> [UIT TE VOEREN OPDRACHTEN]:
A) Tot welke slotsom komt het hof in het tekstgedeelte over de alternatief geformuleerde verklaringen voor recht?
B) Geef uit het tekstgedeelte letterlijk de passage terug die begint bij "Beoordeling van de" en eindigt bij "onrechtmatige daad oplevert.".

> [TEKSTGEDEELTE]:

▶

Beoordeling van de vorderingen in hoger beroep
5.11
Ter beoordeling liggen voor de in hoger beroep - alternatief - geformuleerde verklaringen voor recht. Op basis van de stellingen van partijen over en weer komt het hof tot de slotsom dat de aldus geformuleerde verklaringen voor recht niet toewijsbaar zijn. Daartoe wordt het volgende overwogen.
5.12
Zilveren Kruis kan worden gevolgd in haar betoog dat er geen wettelijk voorgeschreven procedureregel bestaat waarop de verplichting tot overleg rust. Daarover bestaat tussen partijen ook geen verschil van inzicht. Evenmin is in geschil dat het voeren van overleg geen zelfstandige rechtsplicht is, zodat niet reeds het enkele niet voeren van overleg een onrechtmatige daad oplevert.

◀

> [FRAGMENTEN UIT RIJEN]:
▶

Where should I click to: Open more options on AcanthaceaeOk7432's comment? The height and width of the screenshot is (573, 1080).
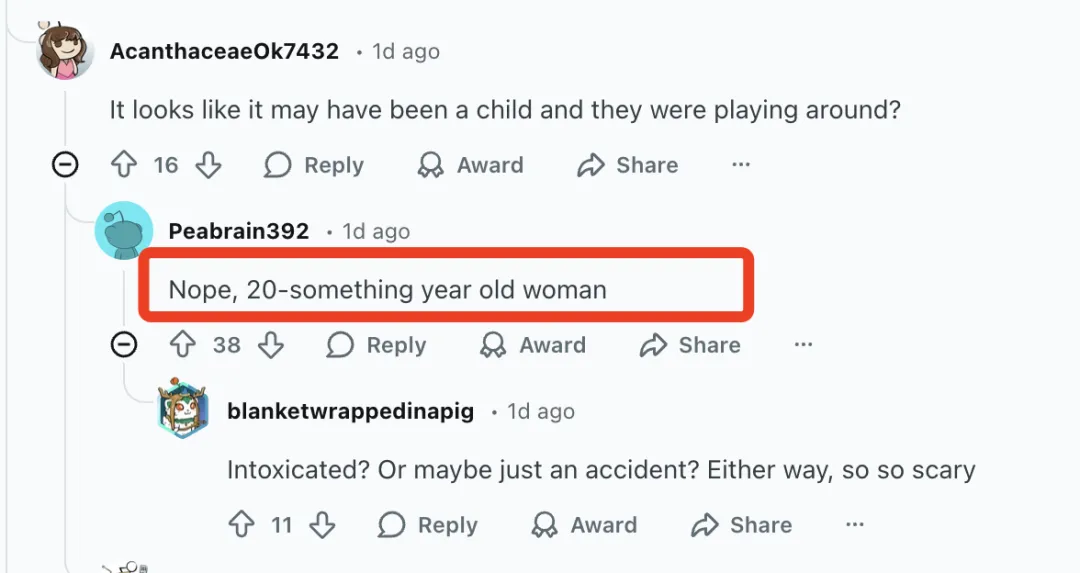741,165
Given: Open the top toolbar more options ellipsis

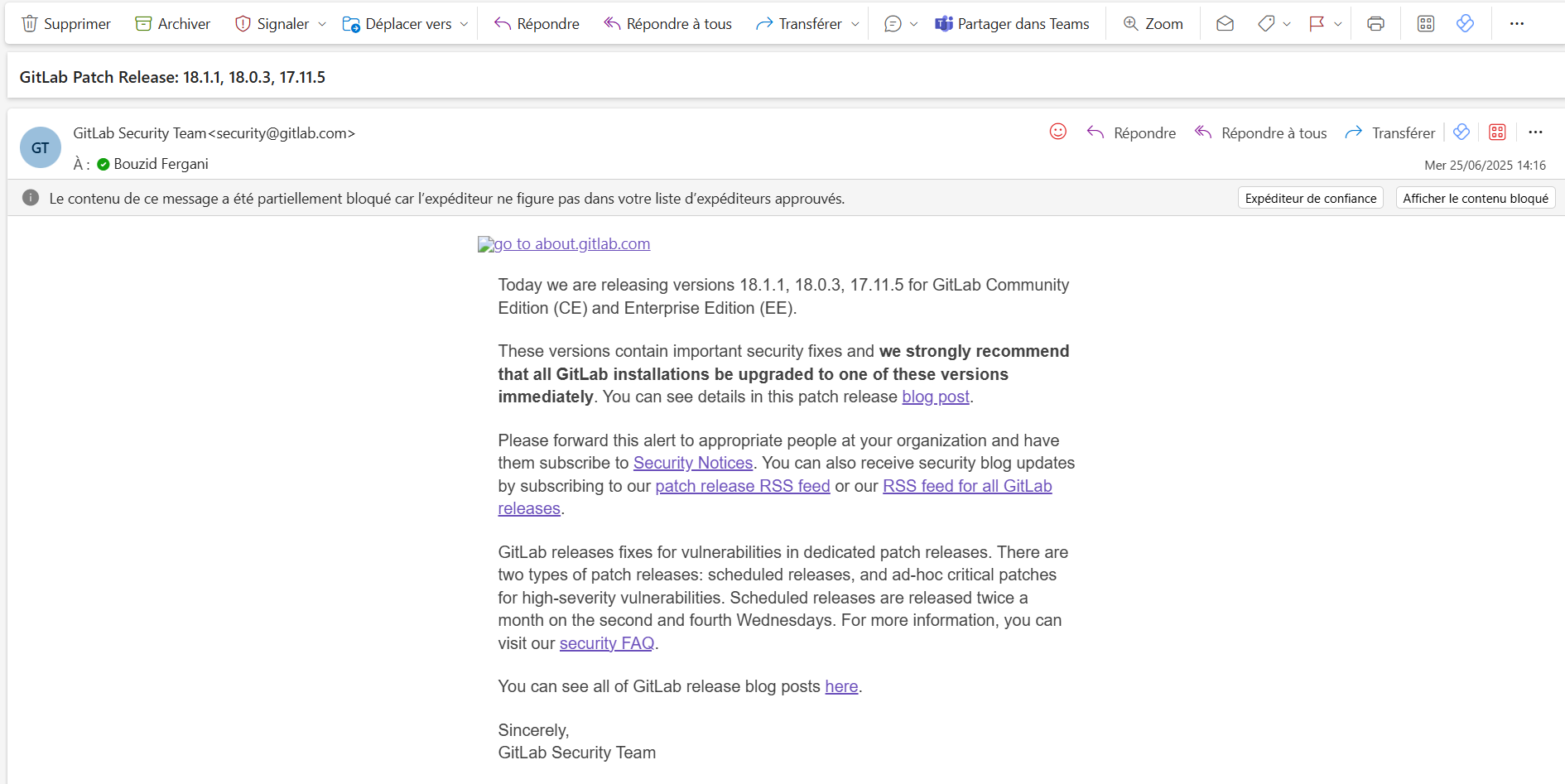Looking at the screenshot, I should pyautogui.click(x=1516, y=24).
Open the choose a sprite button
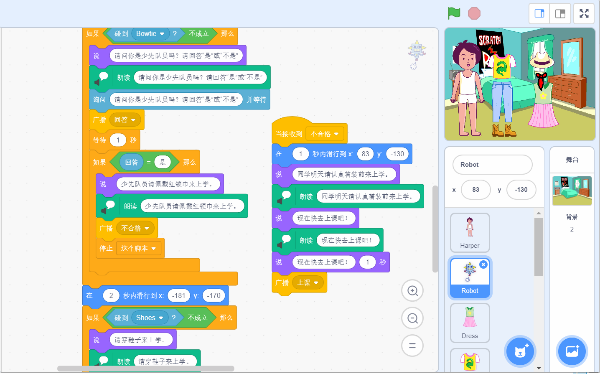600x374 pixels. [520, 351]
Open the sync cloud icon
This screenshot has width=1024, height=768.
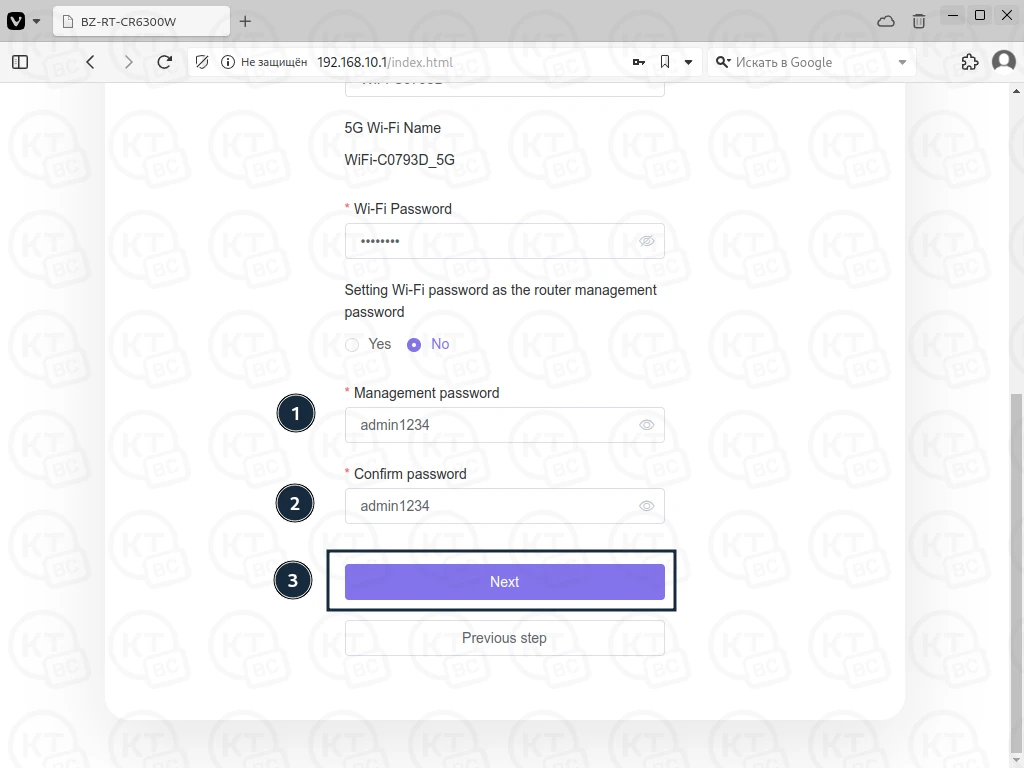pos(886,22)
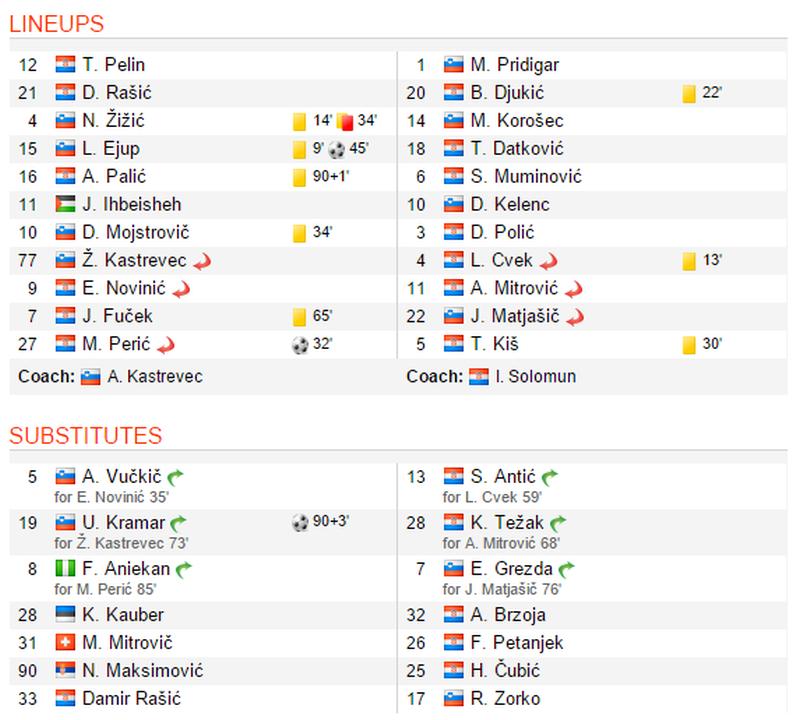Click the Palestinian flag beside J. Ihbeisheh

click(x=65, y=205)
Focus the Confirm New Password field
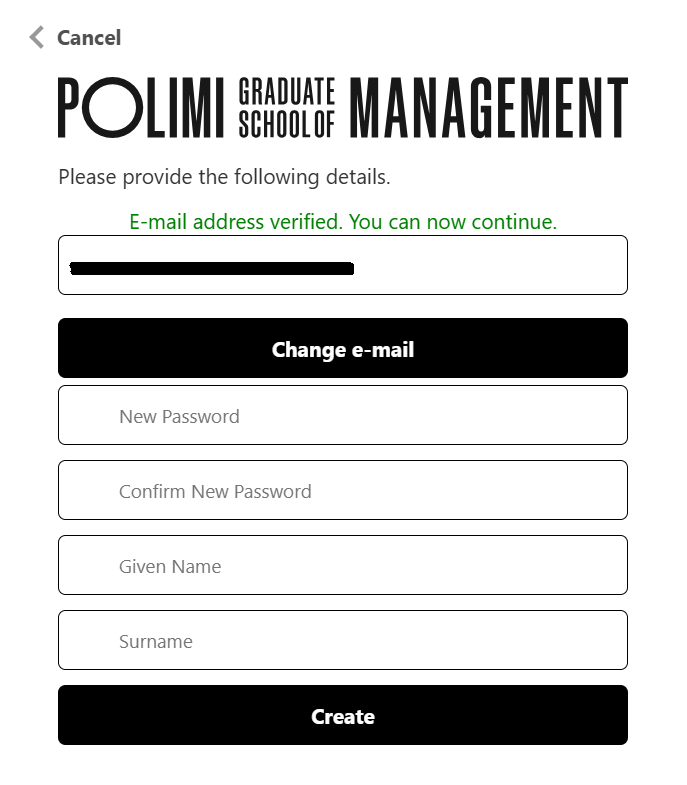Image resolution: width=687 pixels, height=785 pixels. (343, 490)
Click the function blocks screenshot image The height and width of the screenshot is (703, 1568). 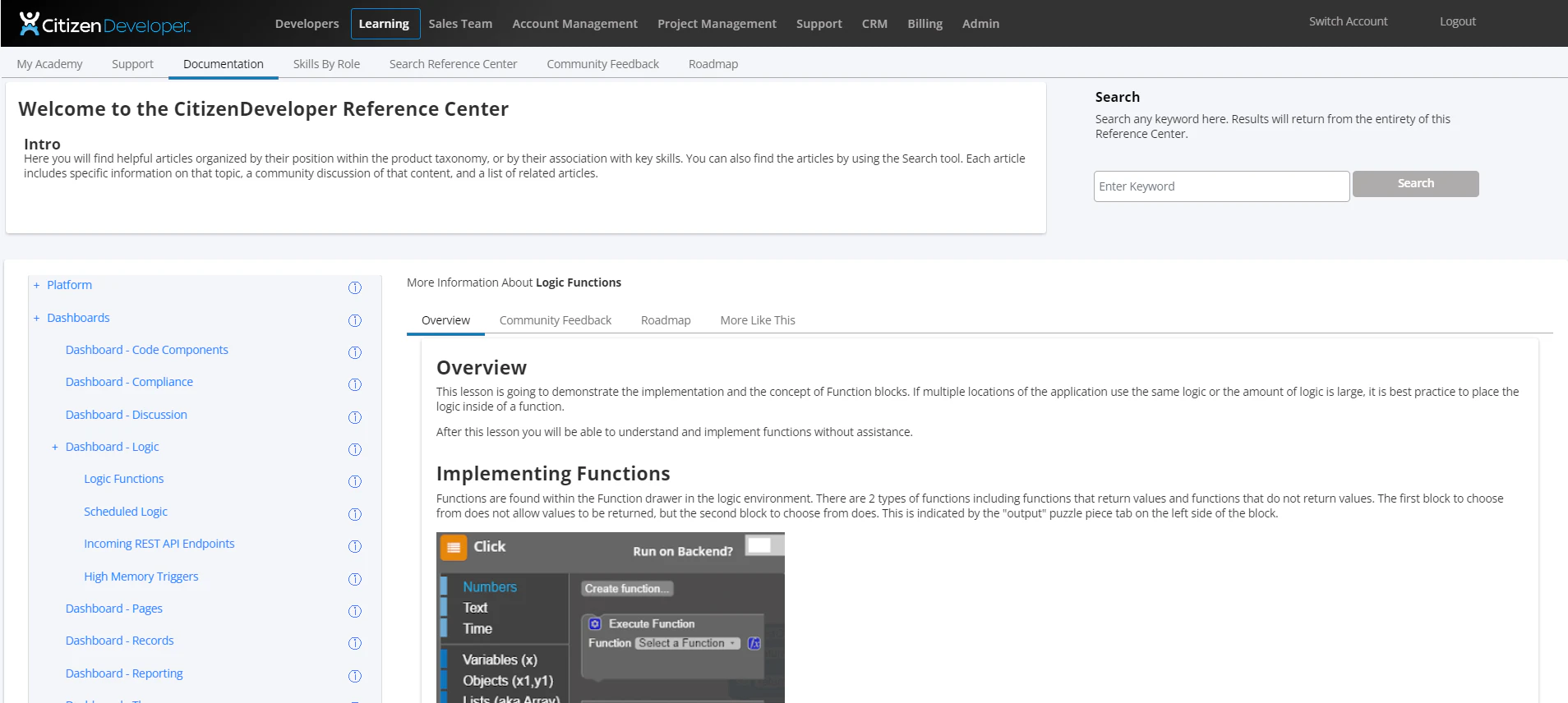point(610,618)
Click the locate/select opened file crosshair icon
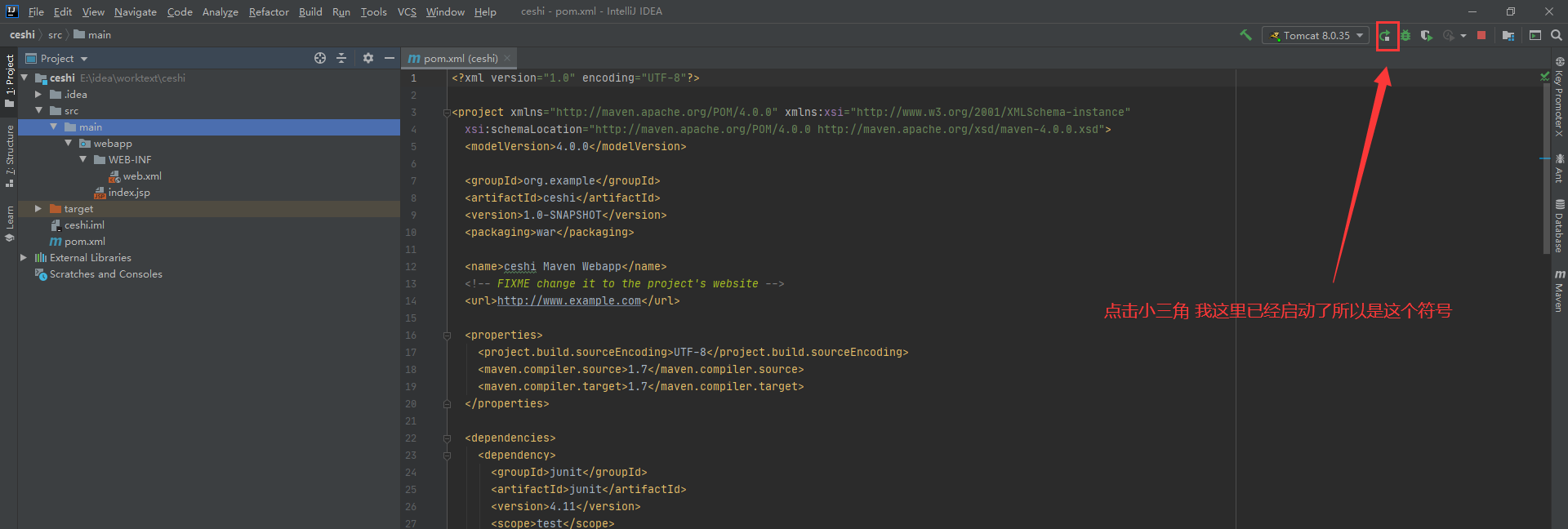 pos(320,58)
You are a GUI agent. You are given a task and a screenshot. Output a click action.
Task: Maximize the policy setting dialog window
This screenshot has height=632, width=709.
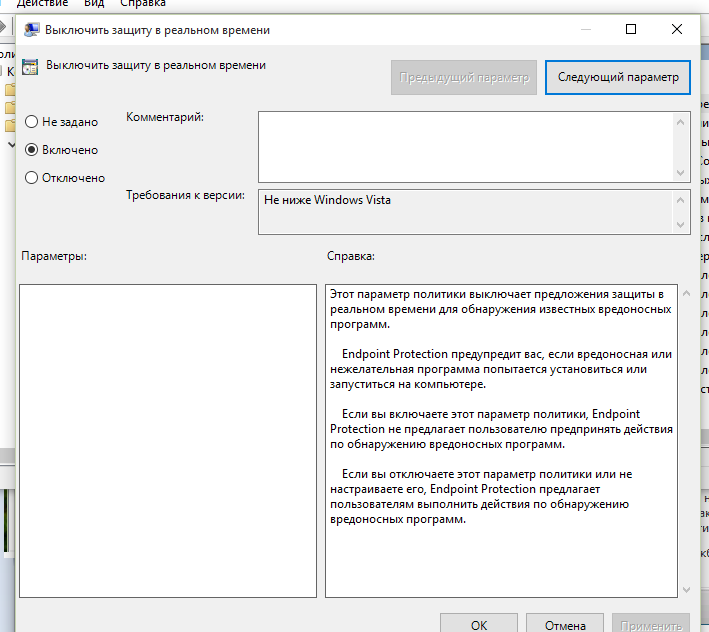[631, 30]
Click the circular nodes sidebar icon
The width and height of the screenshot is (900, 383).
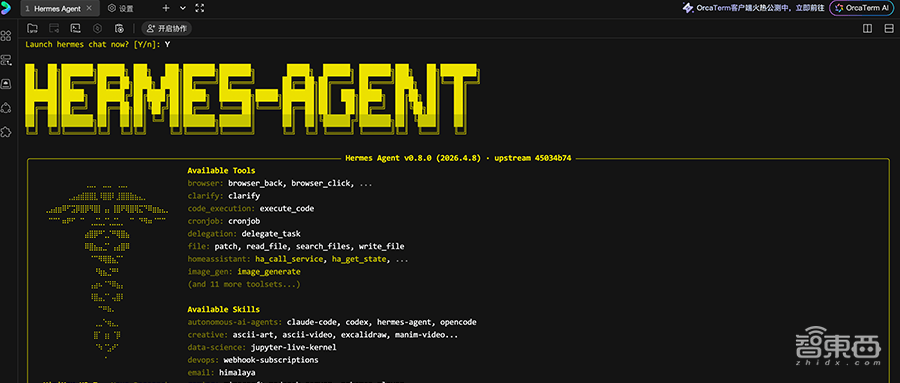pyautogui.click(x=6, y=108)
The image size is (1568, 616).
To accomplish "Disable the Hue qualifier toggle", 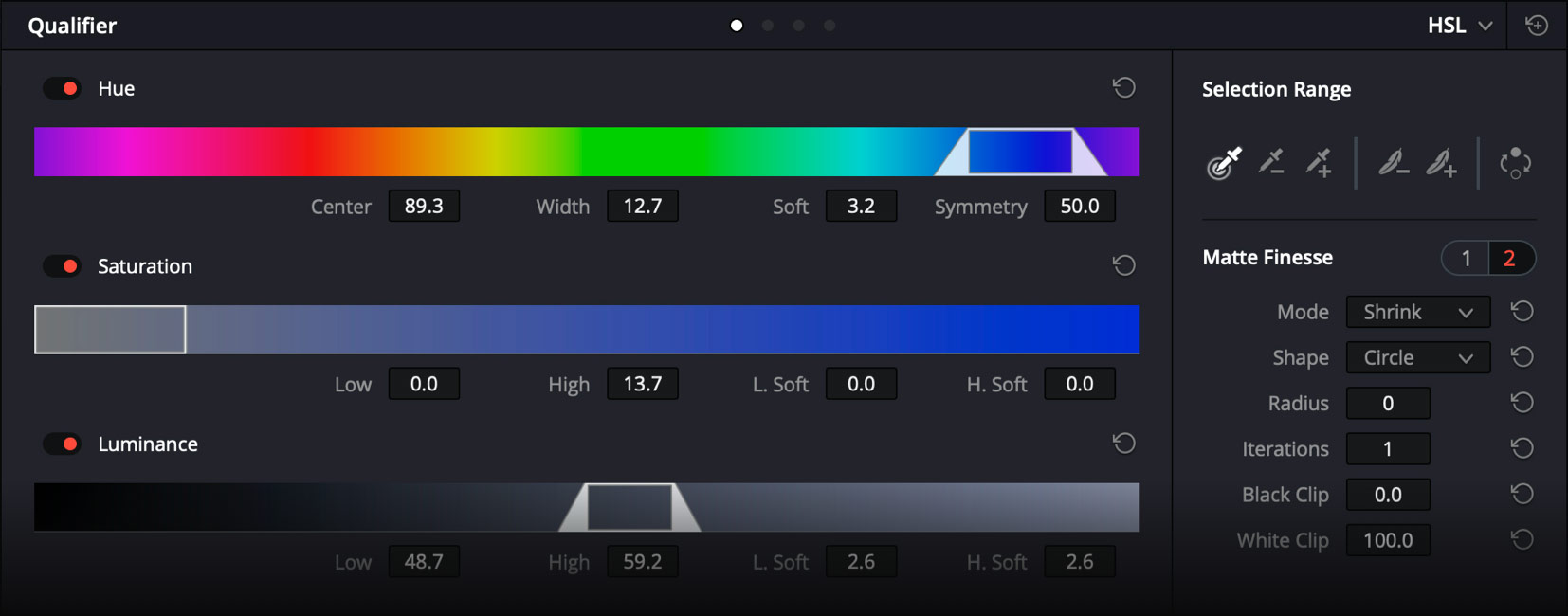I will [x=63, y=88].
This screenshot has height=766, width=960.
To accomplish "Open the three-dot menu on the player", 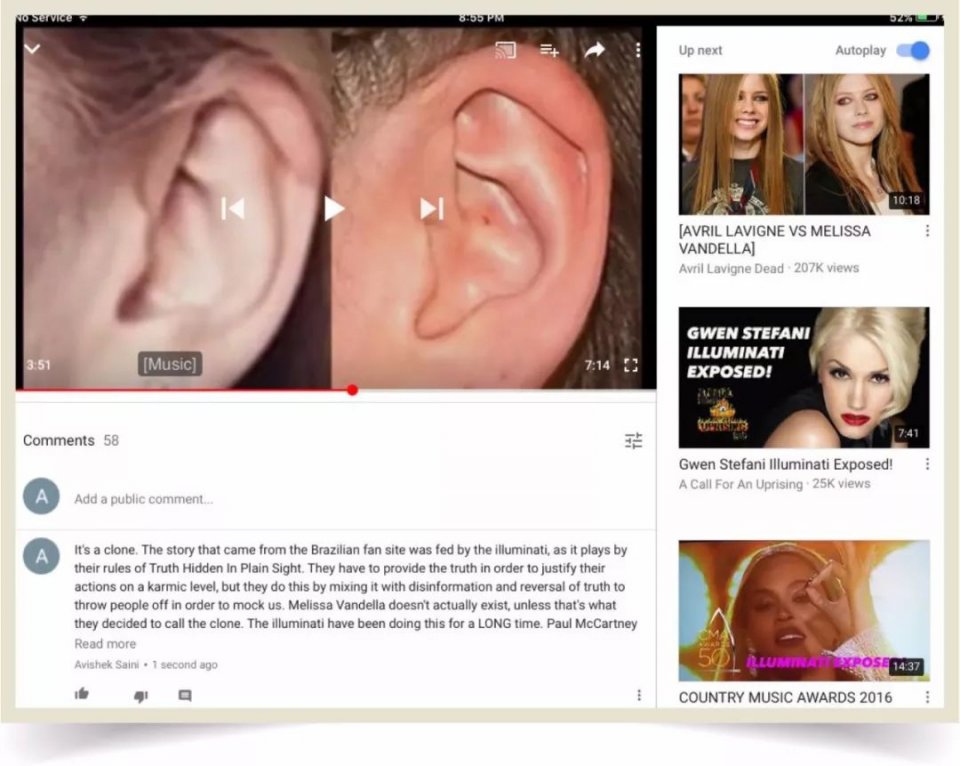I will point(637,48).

◀

> [LIJST MET OPLOSSINGEN]:
A) Het hof komt tot de slotsom dat die verklaringen voor recht niet toewijsbaar zijn.

B)
Beoordeling van de vorderingen in hoger beroep
5.11
Ter beoordeling liggen voor de in hoger beroep - alternatief - geformuleerde verklaringen voor recht. Op basis van de stellingen van partijen over en weer komt het hof tot de slotsom dat de aldus geformuleerde verklaringen voor recht niet toewijsbaar zijn. Daartoe wordt het volgende overwogen.
5.12
Zilveren Kruis kan worden gevolgd in haar betoog dat er geen wettelijk voorgeschreven procedureregel bestaat waarop de verplichting tot overleg rust. Daarover bestaat tussen partijen ook geen verschil van inzicht. Evenmin is in geschil dat het voeren van overleg geen zelfstandige rechtsplicht is, zodat niet reeds het enkele niet voeren van overleg een onrechtmatige daad oplevert.